Every tool has a risk classification:

Low risk — runs automatically. Reading files, searching memory, generating text.
Medium risk — prompts for approval. Writing files, running shell commands, sending messages.
High risk — always prompts. Deleting data, modifying system settings, computer use actions.

When a tool prompts for approval, you can:

Allow once
Allow for 10 minutes
Allow for the conversation
Always allow (creates a persistent trust rule)
Deny

Trust rules are stored in ~/.vellum/protected/trust.json and accumulate over time as you use your assistant. Each rule has a tool, pattern, scope, decision, and priority. On external channels where there's no native prompt UI, approvals are handled through interactive buttons (Telegram, Slack) or the guardian system.

The AI model provider

Your assistant currently uses Anthropic's Claude as its primary AI model. Anthropic operates under a zero-retention data policy for API usage — conversation data sent for inference is not stored, logged, or used for training.
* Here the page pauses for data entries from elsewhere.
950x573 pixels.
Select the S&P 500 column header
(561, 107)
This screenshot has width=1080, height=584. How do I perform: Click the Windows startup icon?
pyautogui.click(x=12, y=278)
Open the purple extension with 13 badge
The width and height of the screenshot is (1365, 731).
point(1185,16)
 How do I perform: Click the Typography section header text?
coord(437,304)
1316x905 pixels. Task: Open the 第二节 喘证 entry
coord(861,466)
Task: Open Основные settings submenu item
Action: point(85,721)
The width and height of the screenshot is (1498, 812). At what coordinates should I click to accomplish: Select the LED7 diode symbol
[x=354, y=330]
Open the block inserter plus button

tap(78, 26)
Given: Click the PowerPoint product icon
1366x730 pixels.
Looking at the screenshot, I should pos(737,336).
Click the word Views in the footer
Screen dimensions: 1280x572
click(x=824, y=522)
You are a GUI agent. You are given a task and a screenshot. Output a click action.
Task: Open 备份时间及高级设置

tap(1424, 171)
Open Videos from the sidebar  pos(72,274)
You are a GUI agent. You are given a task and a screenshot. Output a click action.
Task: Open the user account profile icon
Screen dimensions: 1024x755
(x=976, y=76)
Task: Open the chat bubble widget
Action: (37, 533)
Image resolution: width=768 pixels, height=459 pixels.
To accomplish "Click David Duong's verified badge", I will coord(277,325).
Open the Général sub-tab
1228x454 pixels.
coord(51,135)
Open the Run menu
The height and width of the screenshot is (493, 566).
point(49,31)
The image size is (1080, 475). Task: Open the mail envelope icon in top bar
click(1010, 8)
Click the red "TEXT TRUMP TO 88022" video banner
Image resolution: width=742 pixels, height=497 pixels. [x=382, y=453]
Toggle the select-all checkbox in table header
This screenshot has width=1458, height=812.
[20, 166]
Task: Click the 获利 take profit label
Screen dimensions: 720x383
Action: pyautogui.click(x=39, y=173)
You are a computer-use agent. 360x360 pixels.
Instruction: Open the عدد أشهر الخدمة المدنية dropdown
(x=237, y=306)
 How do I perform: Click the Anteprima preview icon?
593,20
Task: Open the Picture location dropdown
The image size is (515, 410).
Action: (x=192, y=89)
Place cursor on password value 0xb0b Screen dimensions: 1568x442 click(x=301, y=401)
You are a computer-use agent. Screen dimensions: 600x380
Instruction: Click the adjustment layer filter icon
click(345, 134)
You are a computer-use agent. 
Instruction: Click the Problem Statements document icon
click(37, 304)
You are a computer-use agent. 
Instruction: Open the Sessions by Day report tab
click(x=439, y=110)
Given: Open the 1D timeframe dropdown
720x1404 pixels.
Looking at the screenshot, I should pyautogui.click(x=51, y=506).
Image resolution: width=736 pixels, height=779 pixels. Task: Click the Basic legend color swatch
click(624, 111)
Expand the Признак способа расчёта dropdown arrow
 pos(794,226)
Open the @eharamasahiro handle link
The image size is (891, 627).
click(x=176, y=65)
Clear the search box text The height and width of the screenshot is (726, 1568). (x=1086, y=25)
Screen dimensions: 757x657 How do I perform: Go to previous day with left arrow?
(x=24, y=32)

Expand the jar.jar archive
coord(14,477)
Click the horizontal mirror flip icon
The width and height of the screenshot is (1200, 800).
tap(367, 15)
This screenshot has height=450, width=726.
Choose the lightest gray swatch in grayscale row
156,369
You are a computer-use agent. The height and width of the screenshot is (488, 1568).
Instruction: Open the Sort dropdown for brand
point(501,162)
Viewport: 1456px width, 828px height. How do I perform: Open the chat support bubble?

The architecture supports other model providers as well.

What gets sent to the model on each turn:

The system prompt (assembled from your workspace files)
Conversation history (current conversation, possibly compacted)
Relevant memories (retrieved via hybrid search)
Tool definitions (available tools and their schemas)
Tool results (output from recently executed tools)

Credentials, trust rules, and raw configuration files are never included in model calls.

Your options for sensitive information

Use private conversations — memory from private conversations is scoped and won't leak into future contexts.
Never paste secrets in chat — use credential_store with the secure prompt action instead. The value never enters the conversation.
Review workspace files — check USER.md and SOUL.md periodically. If something sensitive got saved there, remove it. These files are sent to the model on every conversation.
Manage memories — ask your assistant to delete specific memories, or review them with “show me what you remember about X.” You have full control over what stays in memory.
Scope trust rules carefully — avoid broad “always allow” rules for high-risk tools. Use conversation-scoped or time-limited approvals instead.

Hosting options

Self-Hosted (Local)

Your assistant runs on your machine. All data stays local. Conversations, memories, workspace files, credentials — none of it leaves your device except for AI model inference and outbound channel messages. You manage updates, uptime, and backups.

Platform Managed

Your assistant runs in Vellum's cloud infrastructure. Same capabilities, same security model. Your data is isolated in a dedicated container — not shared with other users. The benefit is 24/7 uptime, automatic updates, and no local machine dependency. Schedules, watchers, and heartbeats run reliably even when your desktop is off.